CHALLENGE
Return the listing that follows, reproducing every line exactly as it stands.

──────────────────────────────

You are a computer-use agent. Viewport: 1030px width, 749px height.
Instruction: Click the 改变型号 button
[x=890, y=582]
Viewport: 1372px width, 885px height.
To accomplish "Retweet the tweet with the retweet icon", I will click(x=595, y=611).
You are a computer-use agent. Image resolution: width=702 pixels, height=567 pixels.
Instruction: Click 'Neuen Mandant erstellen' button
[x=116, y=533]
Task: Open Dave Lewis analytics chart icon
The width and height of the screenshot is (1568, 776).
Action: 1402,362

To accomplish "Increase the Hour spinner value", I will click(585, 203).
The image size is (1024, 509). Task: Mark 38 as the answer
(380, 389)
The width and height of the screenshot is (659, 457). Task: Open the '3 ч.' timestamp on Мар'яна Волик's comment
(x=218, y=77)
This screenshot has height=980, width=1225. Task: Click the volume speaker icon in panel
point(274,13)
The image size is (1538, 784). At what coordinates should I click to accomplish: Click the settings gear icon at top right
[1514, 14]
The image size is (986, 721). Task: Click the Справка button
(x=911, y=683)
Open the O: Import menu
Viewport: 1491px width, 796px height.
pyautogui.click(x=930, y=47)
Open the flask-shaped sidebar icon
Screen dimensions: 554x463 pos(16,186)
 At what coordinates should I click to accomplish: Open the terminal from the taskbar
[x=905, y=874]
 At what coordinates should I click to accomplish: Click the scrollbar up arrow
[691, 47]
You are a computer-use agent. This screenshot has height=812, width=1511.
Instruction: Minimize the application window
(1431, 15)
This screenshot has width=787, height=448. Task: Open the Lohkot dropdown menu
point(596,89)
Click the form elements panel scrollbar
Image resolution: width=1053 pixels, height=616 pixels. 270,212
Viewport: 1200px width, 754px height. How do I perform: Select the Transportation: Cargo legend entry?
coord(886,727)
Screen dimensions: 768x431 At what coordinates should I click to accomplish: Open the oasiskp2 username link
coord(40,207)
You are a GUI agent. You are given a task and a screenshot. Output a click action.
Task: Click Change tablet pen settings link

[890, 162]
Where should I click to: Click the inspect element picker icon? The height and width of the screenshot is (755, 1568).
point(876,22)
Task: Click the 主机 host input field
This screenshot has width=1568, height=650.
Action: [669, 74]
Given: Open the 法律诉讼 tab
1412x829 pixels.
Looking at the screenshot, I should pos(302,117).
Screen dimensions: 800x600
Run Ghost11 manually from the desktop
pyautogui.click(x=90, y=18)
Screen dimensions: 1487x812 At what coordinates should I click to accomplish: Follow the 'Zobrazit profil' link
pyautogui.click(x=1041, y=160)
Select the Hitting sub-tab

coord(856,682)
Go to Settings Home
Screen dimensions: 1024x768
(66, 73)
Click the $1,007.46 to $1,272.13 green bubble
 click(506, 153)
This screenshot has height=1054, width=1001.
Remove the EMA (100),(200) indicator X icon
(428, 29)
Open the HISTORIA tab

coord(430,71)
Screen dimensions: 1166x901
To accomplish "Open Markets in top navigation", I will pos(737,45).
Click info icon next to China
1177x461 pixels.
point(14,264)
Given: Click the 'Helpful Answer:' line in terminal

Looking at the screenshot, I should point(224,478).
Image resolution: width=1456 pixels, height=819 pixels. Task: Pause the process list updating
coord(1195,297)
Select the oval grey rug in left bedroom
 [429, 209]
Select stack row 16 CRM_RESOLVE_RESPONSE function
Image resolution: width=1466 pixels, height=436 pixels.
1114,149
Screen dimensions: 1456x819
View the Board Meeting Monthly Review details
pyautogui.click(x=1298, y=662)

──────────────────────────────

COMPLETE OUTPUT
You are a computer-use agent. Viewport: 1030px width, 749px height.
Instruction: Click the 改变型号 button
[x=890, y=582]
Viewport: 1372px width, 885px height.
To accomplish "Retweet the tweet with the retweet icon", I will click(x=595, y=611).
You are a computer-use agent. Image resolution: width=702 pixels, height=567 pixels.
Instruction: Click 'Neuen Mandant erstellen' button
[x=116, y=533]
Task: Open Dave Lewis analytics chart icon
The width and height of the screenshot is (1568, 776).
Action: 1402,362

To accomplish "Increase the Hour spinner value", I will click(585, 203).
The image size is (1024, 509). Task: Mark 38 as the answer
(380, 389)
The width and height of the screenshot is (659, 457). Task: Open the '3 ч.' timestamp on Мар'яна Волик's comment
(x=218, y=77)
This screenshot has height=980, width=1225. Task: Click the volume speaker icon in panel
point(274,13)
The image size is (1538, 784). At what coordinates should I click to accomplish: Click the settings gear icon at top right
[1514, 14]
The image size is (986, 721). Task: Click the Справка button
(x=911, y=683)
Open the O: Import menu
Viewport: 1491px width, 796px height.
pyautogui.click(x=930, y=47)
Open the flask-shaped sidebar icon
Screen dimensions: 554x463 pos(16,186)
 At what coordinates should I click to accomplish: Open the terminal from the taskbar
[x=905, y=874]
 At what coordinates should I click to accomplish: Click the scrollbar up arrow
[691, 47]
You are a computer-use agent. This screenshot has height=812, width=1511.
Instruction: Minimize the application window
(1431, 15)
This screenshot has width=787, height=448. Task: Open the Lohkot dropdown menu
point(596,89)
Click the form elements panel scrollbar
Image resolution: width=1053 pixels, height=616 pixels. 270,212
Viewport: 1200px width, 754px height. How do I perform: Select the Transportation: Cargo legend entry?
coord(886,727)
Screen dimensions: 768x431 At what coordinates should I click to accomplish: Open the oasiskp2 username link
coord(40,207)
You are a GUI agent. You are given a task and a screenshot. Output a click action.
Task: Click Change tablet pen settings link

[890, 162]
Where should I click to: Click the inspect element picker icon? The height and width of the screenshot is (755, 1568).
point(876,22)
Task: Click the 主机 host input field
This screenshot has width=1568, height=650.
Action: [669, 74]
Given: Open the 法律诉讼 tab
1412x829 pixels.
Looking at the screenshot, I should pos(302,117).
Screen dimensions: 800x600
Run Ghost11 manually from the desktop
pyautogui.click(x=90, y=18)
Screen dimensions: 1487x812 At what coordinates should I click to accomplish: Follow the 'Zobrazit profil' link
pyautogui.click(x=1041, y=160)
Select the Hitting sub-tab

coord(856,682)
Go to Settings Home
Screen dimensions: 1024x768
(66, 73)
Click the $1,007.46 to $1,272.13 green bubble
 click(506, 153)
This screenshot has height=1054, width=1001.
Remove the EMA (100),(200) indicator X icon
(428, 29)
Open the HISTORIA tab

coord(430,71)
Screen dimensions: 1166x901
To accomplish "Open Markets in top navigation", I will pos(737,45).
Click info icon next to China
1177x461 pixels.
point(14,264)
Given: Click the 'Helpful Answer:' line in terminal

Looking at the screenshot, I should point(224,478).
Image resolution: width=1456 pixels, height=819 pixels. Task: Pause the process list updating
coord(1195,297)
Select the oval grey rug in left bedroom
 [429, 209]
Select stack row 16 CRM_RESOLVE_RESPONSE function
Image resolution: width=1466 pixels, height=436 pixels.
1114,149
Screen dimensions: 1456x819
View the Board Meeting Monthly Review details
pyautogui.click(x=1298, y=662)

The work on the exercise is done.